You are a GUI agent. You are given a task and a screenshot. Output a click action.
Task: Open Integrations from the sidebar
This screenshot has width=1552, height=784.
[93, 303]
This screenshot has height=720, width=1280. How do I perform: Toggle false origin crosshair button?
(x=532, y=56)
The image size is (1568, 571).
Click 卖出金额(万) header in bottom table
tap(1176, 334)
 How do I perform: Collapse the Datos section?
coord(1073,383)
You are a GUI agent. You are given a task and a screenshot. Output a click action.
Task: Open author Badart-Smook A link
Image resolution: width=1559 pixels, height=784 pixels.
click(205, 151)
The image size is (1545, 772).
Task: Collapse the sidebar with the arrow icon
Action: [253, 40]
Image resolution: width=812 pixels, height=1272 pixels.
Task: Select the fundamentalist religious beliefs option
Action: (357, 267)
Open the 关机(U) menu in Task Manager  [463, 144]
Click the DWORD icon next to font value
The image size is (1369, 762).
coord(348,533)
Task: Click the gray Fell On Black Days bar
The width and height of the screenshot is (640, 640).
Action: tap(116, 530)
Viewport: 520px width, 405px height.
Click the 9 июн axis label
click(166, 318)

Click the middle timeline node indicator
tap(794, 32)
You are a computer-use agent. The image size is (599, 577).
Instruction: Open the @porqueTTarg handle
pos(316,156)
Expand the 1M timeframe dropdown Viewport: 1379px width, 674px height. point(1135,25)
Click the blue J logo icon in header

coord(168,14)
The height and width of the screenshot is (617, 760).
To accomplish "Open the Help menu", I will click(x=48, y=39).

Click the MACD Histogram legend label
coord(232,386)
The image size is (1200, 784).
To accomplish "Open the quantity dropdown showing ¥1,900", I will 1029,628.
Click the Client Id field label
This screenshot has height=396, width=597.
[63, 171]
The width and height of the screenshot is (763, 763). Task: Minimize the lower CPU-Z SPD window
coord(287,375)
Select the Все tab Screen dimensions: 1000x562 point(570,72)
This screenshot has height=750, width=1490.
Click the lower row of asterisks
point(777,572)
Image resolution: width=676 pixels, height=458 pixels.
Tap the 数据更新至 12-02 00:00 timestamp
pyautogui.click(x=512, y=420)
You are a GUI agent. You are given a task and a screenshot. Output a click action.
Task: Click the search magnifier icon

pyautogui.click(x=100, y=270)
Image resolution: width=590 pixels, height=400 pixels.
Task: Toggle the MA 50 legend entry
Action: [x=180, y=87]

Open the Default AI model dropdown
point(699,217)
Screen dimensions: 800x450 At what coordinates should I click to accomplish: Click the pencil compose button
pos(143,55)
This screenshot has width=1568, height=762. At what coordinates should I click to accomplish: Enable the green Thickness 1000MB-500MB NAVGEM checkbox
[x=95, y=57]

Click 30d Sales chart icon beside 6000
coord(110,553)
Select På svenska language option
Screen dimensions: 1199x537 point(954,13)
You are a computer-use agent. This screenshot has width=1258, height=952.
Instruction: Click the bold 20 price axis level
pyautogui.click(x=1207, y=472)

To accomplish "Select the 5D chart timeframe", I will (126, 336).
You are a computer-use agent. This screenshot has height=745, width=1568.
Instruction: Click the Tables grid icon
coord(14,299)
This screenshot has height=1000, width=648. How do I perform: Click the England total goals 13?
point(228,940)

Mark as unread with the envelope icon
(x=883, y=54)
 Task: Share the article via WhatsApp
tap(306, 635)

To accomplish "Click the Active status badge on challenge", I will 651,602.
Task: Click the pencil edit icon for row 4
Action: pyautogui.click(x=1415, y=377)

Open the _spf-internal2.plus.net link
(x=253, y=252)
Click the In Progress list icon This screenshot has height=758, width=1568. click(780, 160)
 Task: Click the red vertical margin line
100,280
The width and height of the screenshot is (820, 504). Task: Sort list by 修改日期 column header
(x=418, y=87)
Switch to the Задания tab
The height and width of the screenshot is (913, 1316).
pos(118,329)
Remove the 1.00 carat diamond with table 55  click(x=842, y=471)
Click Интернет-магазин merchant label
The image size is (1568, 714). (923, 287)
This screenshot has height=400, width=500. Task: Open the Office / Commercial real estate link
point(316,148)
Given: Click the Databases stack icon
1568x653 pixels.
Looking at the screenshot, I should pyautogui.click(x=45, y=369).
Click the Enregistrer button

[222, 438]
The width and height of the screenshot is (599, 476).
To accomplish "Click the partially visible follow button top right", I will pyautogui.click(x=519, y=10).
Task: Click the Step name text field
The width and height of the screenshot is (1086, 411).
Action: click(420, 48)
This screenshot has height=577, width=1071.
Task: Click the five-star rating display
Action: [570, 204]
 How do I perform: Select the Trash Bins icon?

....

▸ WHAT THE TASK ASKS: Every record shown above should appear again in your answer, unchanged.

▸ OUTPUT:
You are a GUI agent. You are given a task and a screenshot. Output a click action.
Task: Open Integrations from the sidebar
This screenshot has width=1552, height=784.
[93, 303]
This screenshot has height=720, width=1280. How do I perform: Toggle false origin crosshair button?
(x=532, y=56)
The image size is (1568, 571).
Click 卖出金额(万) header in bottom table
tap(1176, 334)
 How do I perform: Collapse the Datos section?
coord(1073,383)
You are a GUI agent. You are given a task and a screenshot. Output a click action.
Task: Open author Badart-Smook A link
Image resolution: width=1559 pixels, height=784 pixels.
click(205, 151)
The image size is (1545, 772).
Task: Collapse the sidebar with the arrow icon
Action: [253, 40]
Image resolution: width=812 pixels, height=1272 pixels.
Task: Select the fundamentalist religious beliefs option
Action: (357, 267)
Open the 关机(U) menu in Task Manager  [463, 144]
Click the DWORD icon next to font value
The image size is (1369, 762).
coord(348,533)
Task: Click the gray Fell On Black Days bar
The width and height of the screenshot is (640, 640).
Action: tap(116, 530)
Viewport: 520px width, 405px height.
Click the 9 июн axis label
click(166, 318)

Click the middle timeline node indicator
tap(794, 32)
You are a computer-use agent. The image size is (599, 577).
Instruction: Open the @porqueTTarg handle
pos(316,156)
Expand the 1M timeframe dropdown Viewport: 1379px width, 674px height. point(1135,25)
Click the blue J logo icon in header

coord(168,14)
The height and width of the screenshot is (617, 760).
To accomplish "Open the Help menu", I will click(x=48, y=39).

Click the MACD Histogram legend label
coord(232,386)
The image size is (1200, 784).
To accomplish "Open the quantity dropdown showing ¥1,900", I will 1029,628.
Click the Client Id field label
This screenshot has height=396, width=597.
[63, 171]
The width and height of the screenshot is (763, 763). Task: Minimize the lower CPU-Z SPD window
coord(287,375)
Select the Все tab Screen dimensions: 1000x562 point(570,72)
This screenshot has height=750, width=1490.
Click the lower row of asterisks
point(777,572)
Image resolution: width=676 pixels, height=458 pixels.
Tap the 数据更新至 12-02 00:00 timestamp
pyautogui.click(x=512, y=420)
You are a GUI agent. You are given a task and a screenshot. Output a click action.
Task: Click the search magnifier icon

pyautogui.click(x=100, y=270)
Image resolution: width=590 pixels, height=400 pixels.
Task: Toggle the MA 50 legend entry
Action: [x=180, y=87]

Open the Default AI model dropdown
point(699,217)
Screen dimensions: 800x450 At what coordinates should I click to accomplish: Click the pencil compose button
pos(143,55)
This screenshot has width=1568, height=762. At what coordinates should I click to accomplish: Enable the green Thickness 1000MB-500MB NAVGEM checkbox
[x=95, y=57]

Click 30d Sales chart icon beside 6000
coord(110,553)
Select På svenska language option
Screen dimensions: 1199x537 point(954,13)
You are a computer-use agent. This screenshot has width=1258, height=952.
Instruction: Click the bold 20 price axis level
pyautogui.click(x=1207, y=472)

To accomplish "Select the 5D chart timeframe", I will (126, 336).
You are a computer-use agent. This screenshot has height=745, width=1568.
Instruction: Click the Tables grid icon
coord(14,299)
This screenshot has height=1000, width=648. How do I perform: Click the England total goals 13?
point(228,940)

Mark as unread with the envelope icon
(x=883, y=54)
 Task: Share the article via WhatsApp
tap(306, 635)

To accomplish "Click the Active status badge on challenge", I will 651,602.
Task: Click the pencil edit icon for row 4
Action: pyautogui.click(x=1415, y=377)

Open the _spf-internal2.plus.net link
(x=253, y=252)
Click the In Progress list icon This screenshot has height=758, width=1568. click(780, 160)
 Task: Click the red vertical margin line
100,280
The width and height of the screenshot is (820, 504). Task: Sort list by 修改日期 column header
(x=418, y=87)
Switch to the Задания tab
The height and width of the screenshot is (913, 1316).
pos(118,329)
Remove the 1.00 carat diamond with table 55  click(x=842, y=471)
Click Интернет-магазин merchant label
The image size is (1568, 714). (923, 287)
This screenshot has height=400, width=500. Task: Open the Office / Commercial real estate link
point(316,148)
Given: Click the Databases stack icon
1568x653 pixels.
Looking at the screenshot, I should pyautogui.click(x=45, y=369).
Click the Enregistrer button

[222, 438]
The width and height of the screenshot is (599, 476).
To accomplish "Click the partially visible follow button top right", I will pyautogui.click(x=519, y=10).
Task: Click the Step name text field
The width and height of the screenshot is (1086, 411).
Action: click(420, 48)
This screenshot has height=577, width=1071.
Task: Click the five-star rating display
Action: [570, 204]
 How do I perform: Select the Trash Bins icon?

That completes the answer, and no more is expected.